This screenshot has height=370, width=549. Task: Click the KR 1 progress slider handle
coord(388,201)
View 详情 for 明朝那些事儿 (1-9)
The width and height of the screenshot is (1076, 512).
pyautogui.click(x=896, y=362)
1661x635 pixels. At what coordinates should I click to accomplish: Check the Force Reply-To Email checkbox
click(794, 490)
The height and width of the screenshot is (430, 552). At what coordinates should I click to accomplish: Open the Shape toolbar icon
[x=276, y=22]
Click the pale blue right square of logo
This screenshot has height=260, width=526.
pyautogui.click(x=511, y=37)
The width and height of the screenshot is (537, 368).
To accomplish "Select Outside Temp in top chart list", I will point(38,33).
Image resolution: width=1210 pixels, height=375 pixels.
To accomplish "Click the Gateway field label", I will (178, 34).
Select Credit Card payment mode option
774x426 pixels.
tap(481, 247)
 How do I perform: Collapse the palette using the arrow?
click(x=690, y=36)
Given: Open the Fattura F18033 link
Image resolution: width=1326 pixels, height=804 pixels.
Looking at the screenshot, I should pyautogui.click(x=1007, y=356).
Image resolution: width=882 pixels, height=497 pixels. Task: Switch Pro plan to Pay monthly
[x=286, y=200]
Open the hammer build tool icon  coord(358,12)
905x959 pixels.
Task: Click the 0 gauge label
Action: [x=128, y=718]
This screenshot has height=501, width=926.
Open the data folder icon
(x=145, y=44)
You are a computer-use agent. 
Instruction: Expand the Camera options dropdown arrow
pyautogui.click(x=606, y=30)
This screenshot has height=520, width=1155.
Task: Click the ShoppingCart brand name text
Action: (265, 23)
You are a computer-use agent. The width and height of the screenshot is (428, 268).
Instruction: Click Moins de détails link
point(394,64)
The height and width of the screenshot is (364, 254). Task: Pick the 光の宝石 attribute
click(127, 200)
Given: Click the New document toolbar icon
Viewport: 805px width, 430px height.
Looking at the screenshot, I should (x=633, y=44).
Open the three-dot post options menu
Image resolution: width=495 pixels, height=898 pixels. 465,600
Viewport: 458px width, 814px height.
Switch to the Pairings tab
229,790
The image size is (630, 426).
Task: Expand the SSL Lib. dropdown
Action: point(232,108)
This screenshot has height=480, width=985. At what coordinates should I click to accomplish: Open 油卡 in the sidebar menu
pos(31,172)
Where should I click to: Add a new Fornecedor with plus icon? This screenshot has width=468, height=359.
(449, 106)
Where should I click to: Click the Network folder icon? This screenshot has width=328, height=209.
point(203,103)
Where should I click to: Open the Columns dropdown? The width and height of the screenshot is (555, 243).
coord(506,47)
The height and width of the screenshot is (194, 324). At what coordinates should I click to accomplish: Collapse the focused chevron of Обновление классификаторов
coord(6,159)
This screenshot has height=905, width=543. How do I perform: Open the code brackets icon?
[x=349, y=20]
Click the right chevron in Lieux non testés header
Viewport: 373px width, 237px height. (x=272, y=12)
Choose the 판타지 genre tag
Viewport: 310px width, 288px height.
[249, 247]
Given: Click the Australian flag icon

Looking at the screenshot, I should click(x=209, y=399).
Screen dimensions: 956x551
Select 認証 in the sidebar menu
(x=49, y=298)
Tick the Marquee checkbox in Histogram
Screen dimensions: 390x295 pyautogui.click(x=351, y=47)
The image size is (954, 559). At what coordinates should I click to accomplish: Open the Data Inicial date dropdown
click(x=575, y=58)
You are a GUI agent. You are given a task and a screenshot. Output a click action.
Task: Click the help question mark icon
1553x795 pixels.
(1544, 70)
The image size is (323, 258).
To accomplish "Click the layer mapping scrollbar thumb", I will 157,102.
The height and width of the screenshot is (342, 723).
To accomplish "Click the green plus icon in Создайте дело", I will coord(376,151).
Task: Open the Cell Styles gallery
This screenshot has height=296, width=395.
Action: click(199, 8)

+ + + + + + +

Using only the data above, copy out the lines that include the word "agent".

You are a computer-use agent. 
You are a computer-use agent. The width and height of the screenshot is (428, 268).
You are a GUI agent. You are given a task and a screenshot. Output a click action.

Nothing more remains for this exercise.